Personal information
- Born: 13 May 1955 (age 71) Halle, Germany

Chess career
- Country: East Germany Germany
- Title: Woman International Master (1975)
- Peak rating: 2260 (January 1990)

= Annett Wagner-Michel =

German chess player

Annett Wagner-Michel (née Michel, born 13 May 1955) is a German chess player who holds the FIDE title Woman International Master (WIM, 1975). She is a two-time East German Women's Chess Championship winner (1981, 1983).

==Biography==
In 1972, she won the East Germany Girl's Youth Chess Championship in U14 age group. The end of the 1980s Wagner-Michel became one of the leading female chess players in East Germany. She twice won East German Women's Chess Championship (1981, 1983) as well as three times won silver medal in this tournament (1979, 1984, 1985).

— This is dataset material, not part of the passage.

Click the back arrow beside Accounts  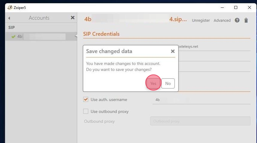point(9,18)
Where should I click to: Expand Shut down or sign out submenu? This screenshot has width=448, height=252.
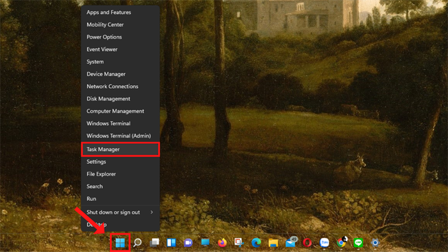point(120,212)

Also she twice won East Germany Women's Fast Chess Championships: in 1988 and in 1990.

In 1990, Wagner-Michel participated in Women's World Chess Championship Interzonal Tournament in Genting Highlands where ranked 16th place.

Wagner-Michel played for East Germany in the Women's Chess Olympiad:
- In 1990, at second board in the 29th Chess Olympiad (women) in Novi Sad (+3, =4, -4).

In 1975, she was awarded the FIDE Woman International Master (WIM) title.